Authored by eastig on Jan 15 2019, 7:02 AM.

Details

Summary

There is the project VIXL (https://git.linaro.org/arm/vixl.git), AArch32 and AArch64 Runtime Code Generation Library. The library is used by such projects as AOSP and HHVM. The library has C++ sources which trigger quadratic running time in MemorySSA.
For example, the compilation time of https://git.linaro.org/arm/vixl.git/tree/test/aarch32/test-assembler-cond-rd-operand-rn-in-it-block-t32.cc is 5 minutes. G++ 5.4 compiles it in 17 seconds. The file contains a big global array of structs for which an initialiser is generated. The issue was found by Google. At the moment a workaround to turn optimisations off for the sources is used: https://android.googlesource.com/platform/external/vixl/+/master/test/aarch32/test-utils-aarch32.h.

This patch is a prototype of caching some results in ClobberWalker. The idea of caching is based on a pattern I have seen. When there is a walk path leading to a LiveOnEntry MemoryDef its result can be reused as soon as we get on the path again.
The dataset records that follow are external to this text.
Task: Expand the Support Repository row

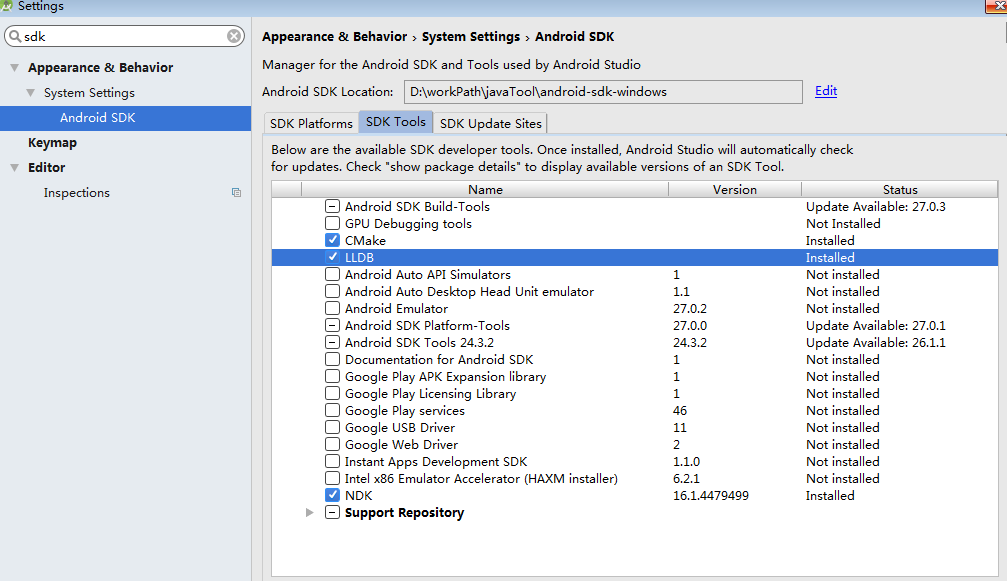Action: (x=309, y=513)
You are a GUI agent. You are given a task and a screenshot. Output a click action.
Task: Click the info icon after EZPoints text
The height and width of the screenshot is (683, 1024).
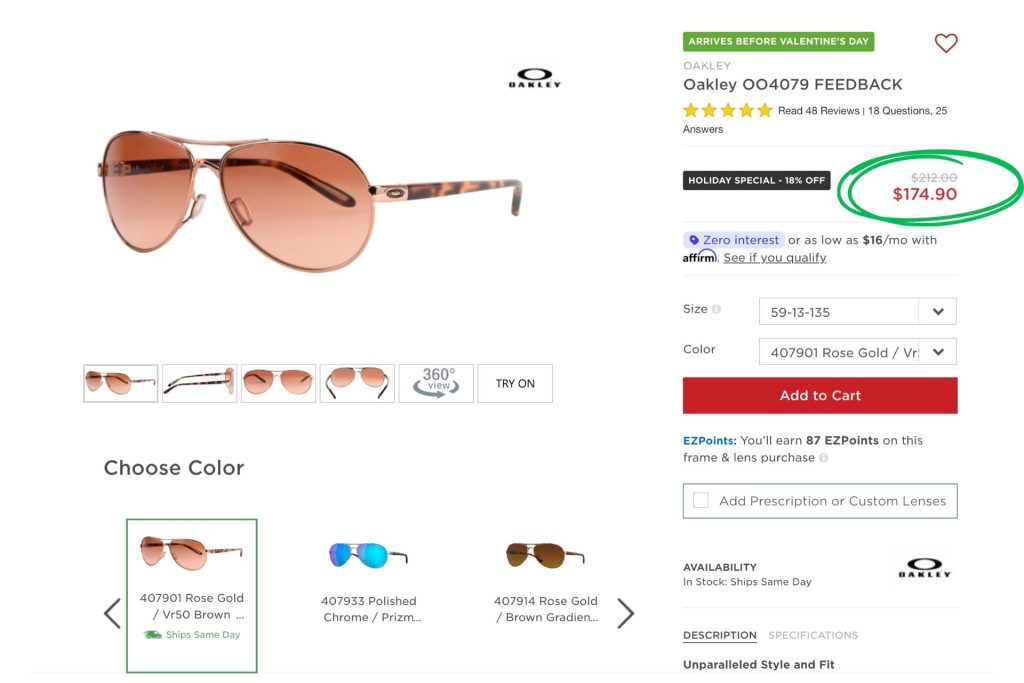pyautogui.click(x=823, y=457)
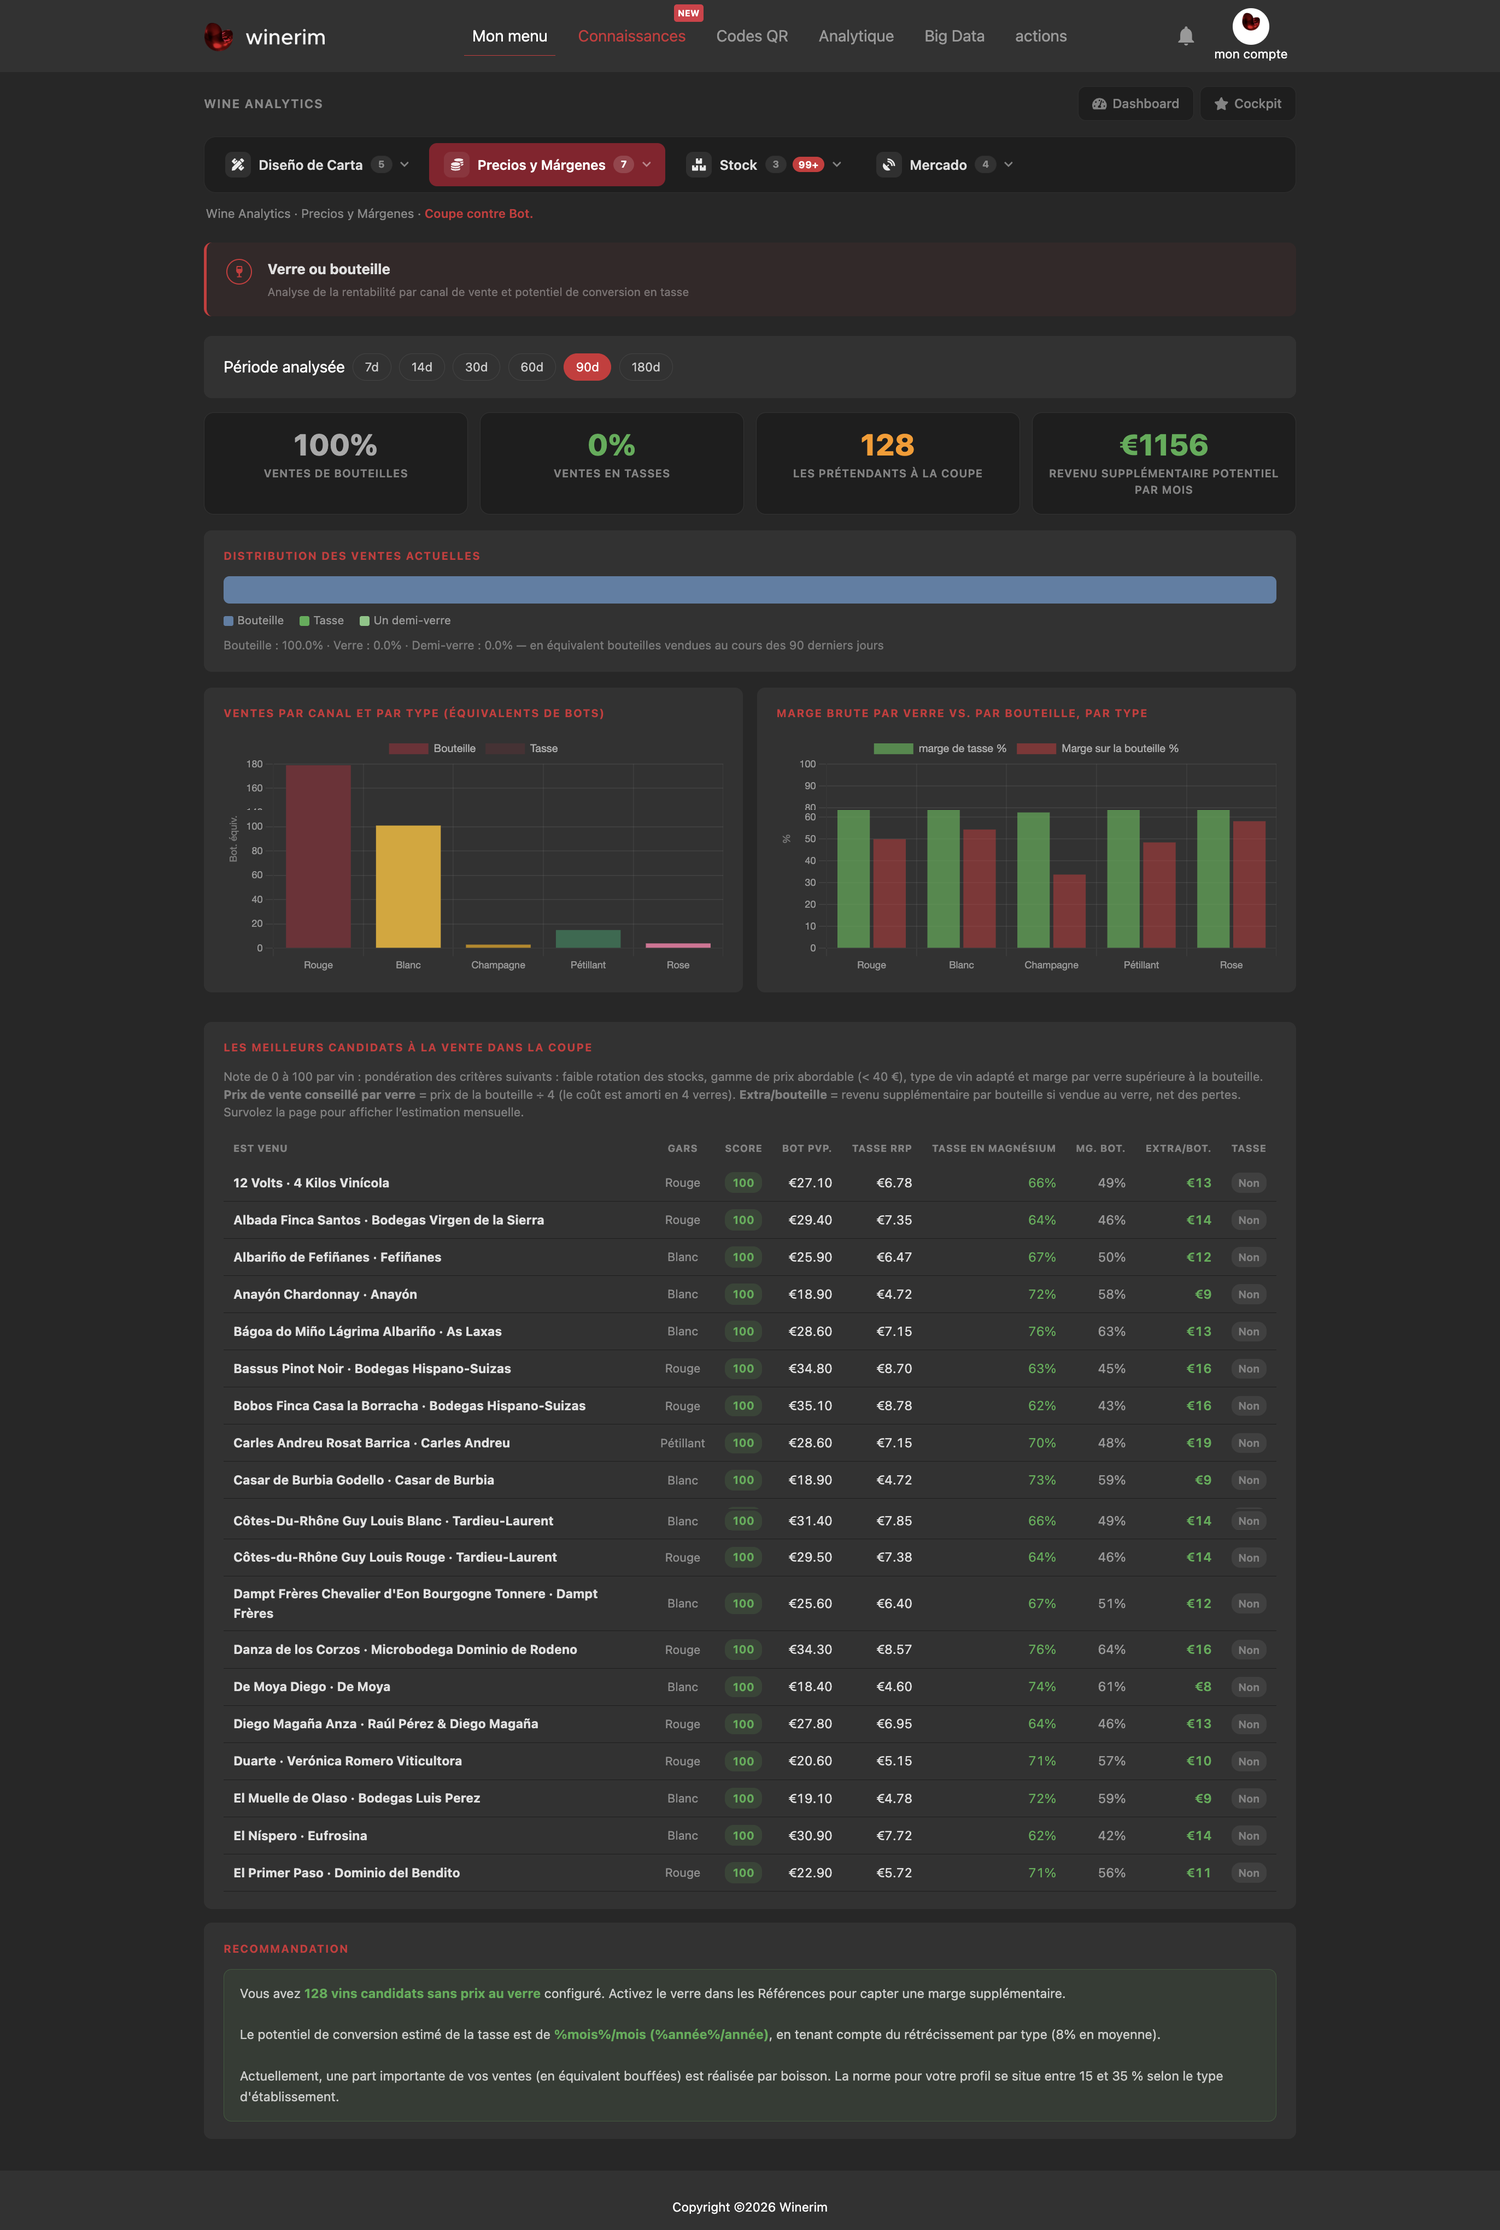Expand the Mercado dropdown chevron
1500x2230 pixels.
pos(1008,165)
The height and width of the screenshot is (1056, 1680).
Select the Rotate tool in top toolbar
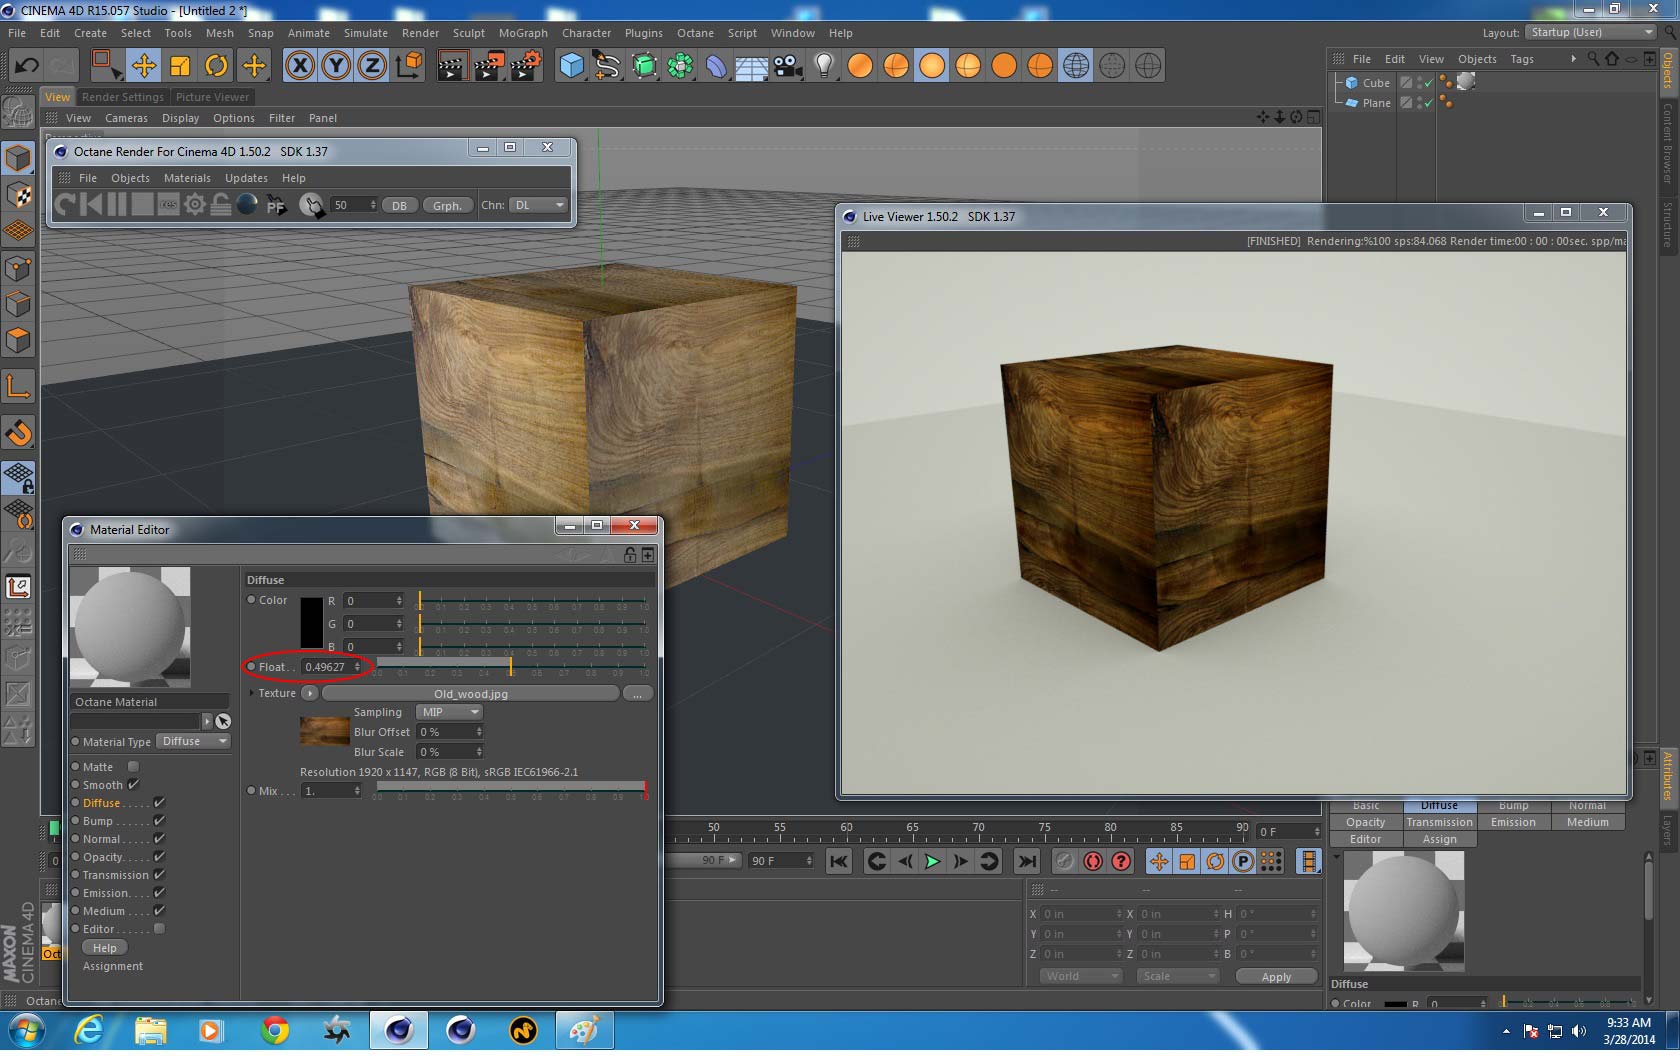[x=216, y=66]
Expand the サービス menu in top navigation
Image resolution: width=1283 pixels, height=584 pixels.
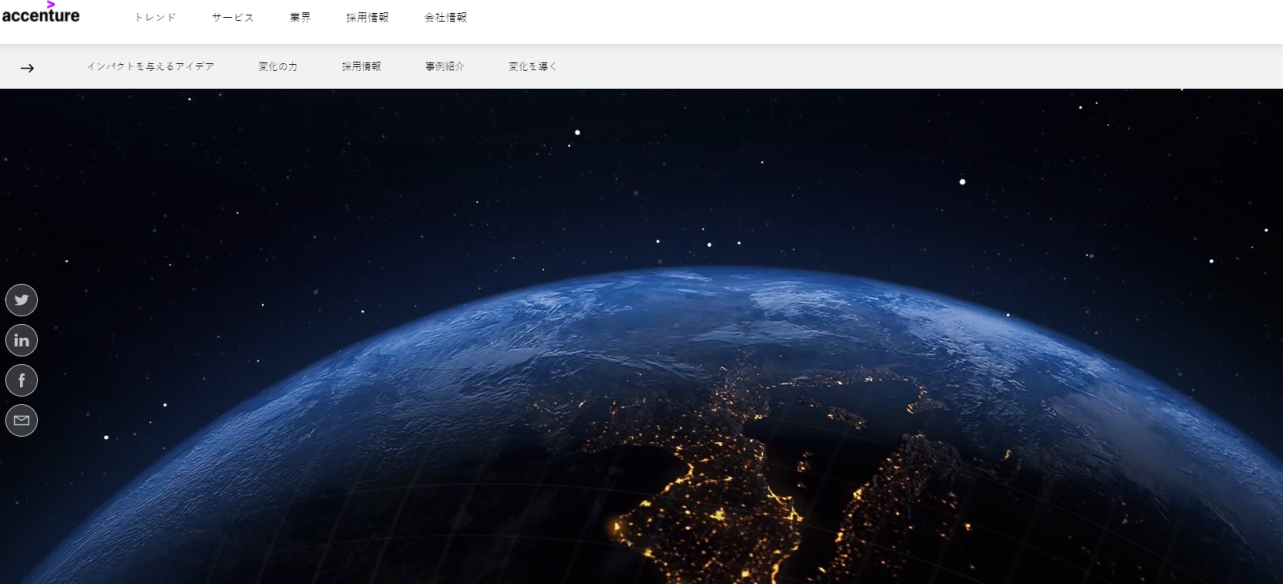pos(233,18)
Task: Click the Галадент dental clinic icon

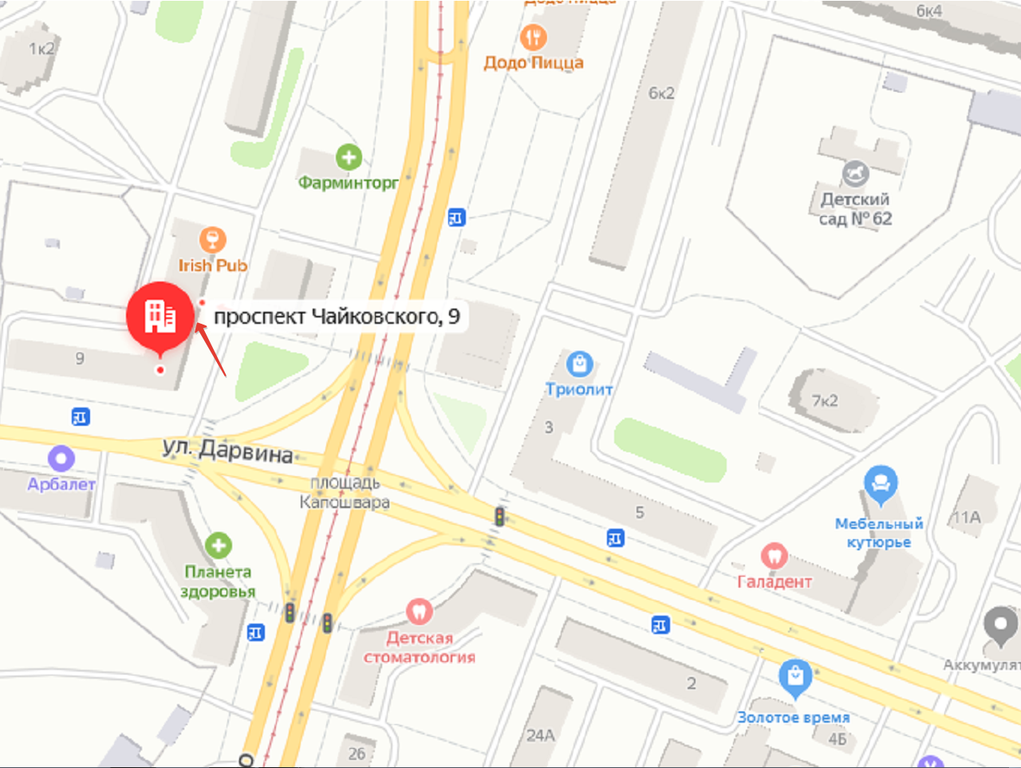Action: [x=774, y=556]
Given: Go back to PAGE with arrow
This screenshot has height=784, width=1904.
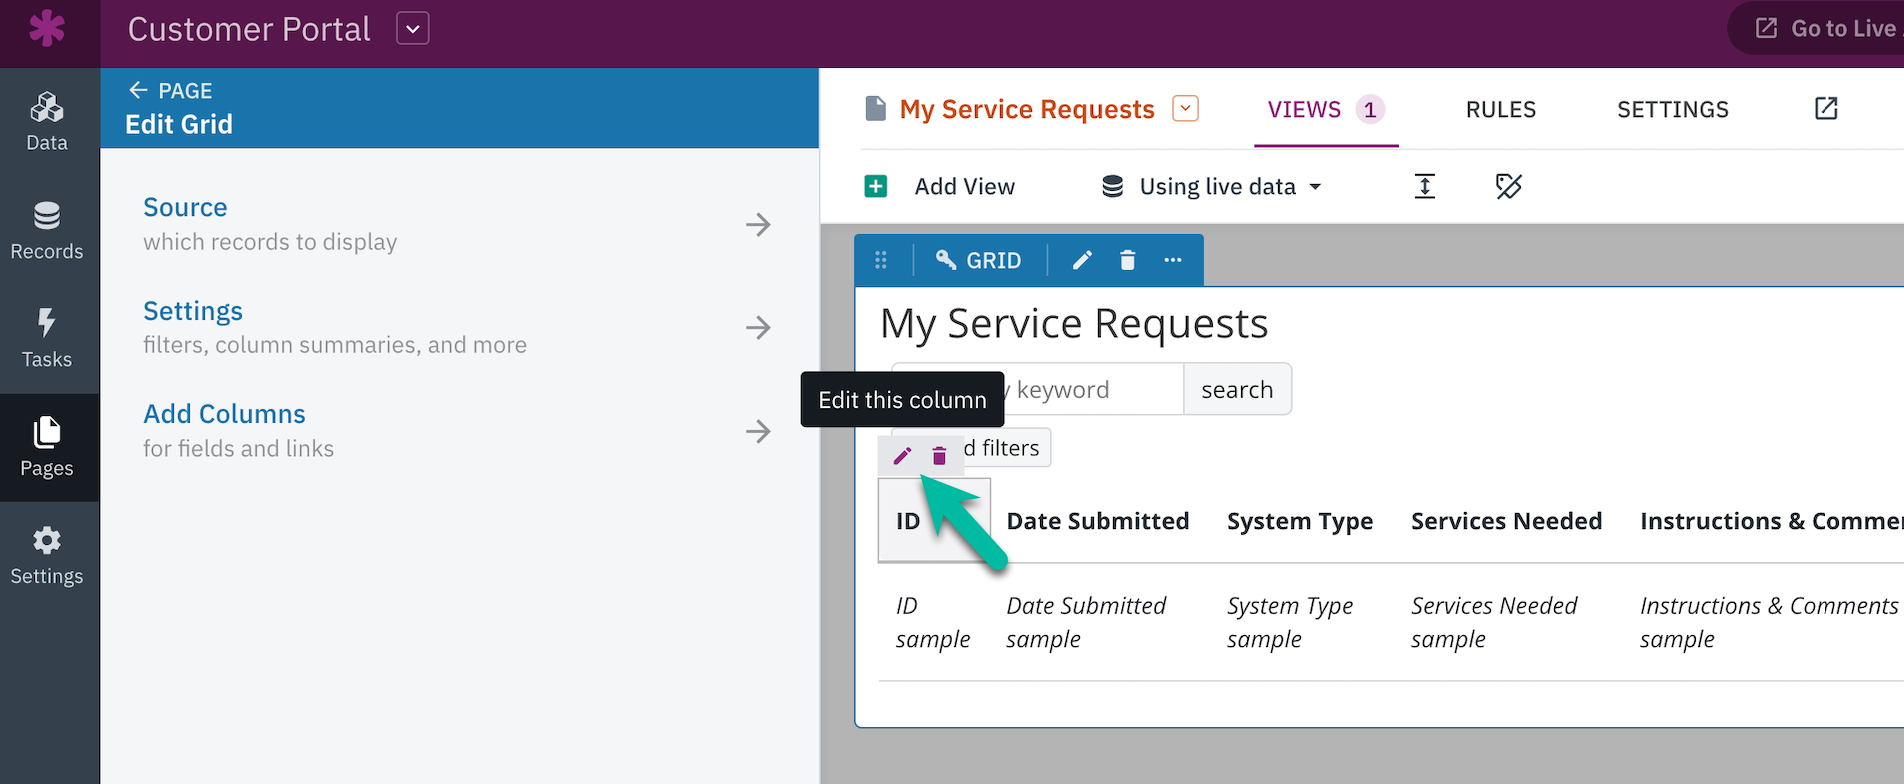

The patch reduces the compilation time from 5 minutes to 25 seconds.
Command to reproduce:

clang++ -c -Wall -Werror -fdiagnostics-show-option -Wextra -Wredundant-decls -pedantic -Wwrite-strings -Wunused -DVIXL_INCLUDE_TARGET_A32 -DVIXL_INCLUDE_TARGET_T32 -DVIXL_INCLUDE_TARGET_A64 -O3 -DVIXL_CODE_BUFFER_MMAP -DVIXL_INCLUDE_SIMULATOR_AARCH64 -Wmissing-noreturn  -Wunreachable-code -Wno-long-long -Wno-variadic-macros -Isrc -Itest test/aarch32/test-assembler-cond-rd-operand-rn-in-it-block-t32.cc

Testing results:

  1. check-all passed
  2. VIXL tests passed
  3. Bootstrapped clang
    1. check-all passed
    2. VIXL tests passed

Diff Detail

Event Timeline

eastig created this revision.Jan 15 2019, 7:02 AM

Thanks for this!

It's unrelated to the general problem here, but for this repro in particular, it looks pretty simple to reduce compile time to ~2 seconds on clang ToT. Clang needs to emit a dynamic initializer for kTests because neither Condition nor Register are constexpr. If you tag kTests with [[clang::require_constant_initialization]] and address the complaints it has, it looks like just a handful of additions of constexpr will allow clang to elide the dynamic initializer entirely.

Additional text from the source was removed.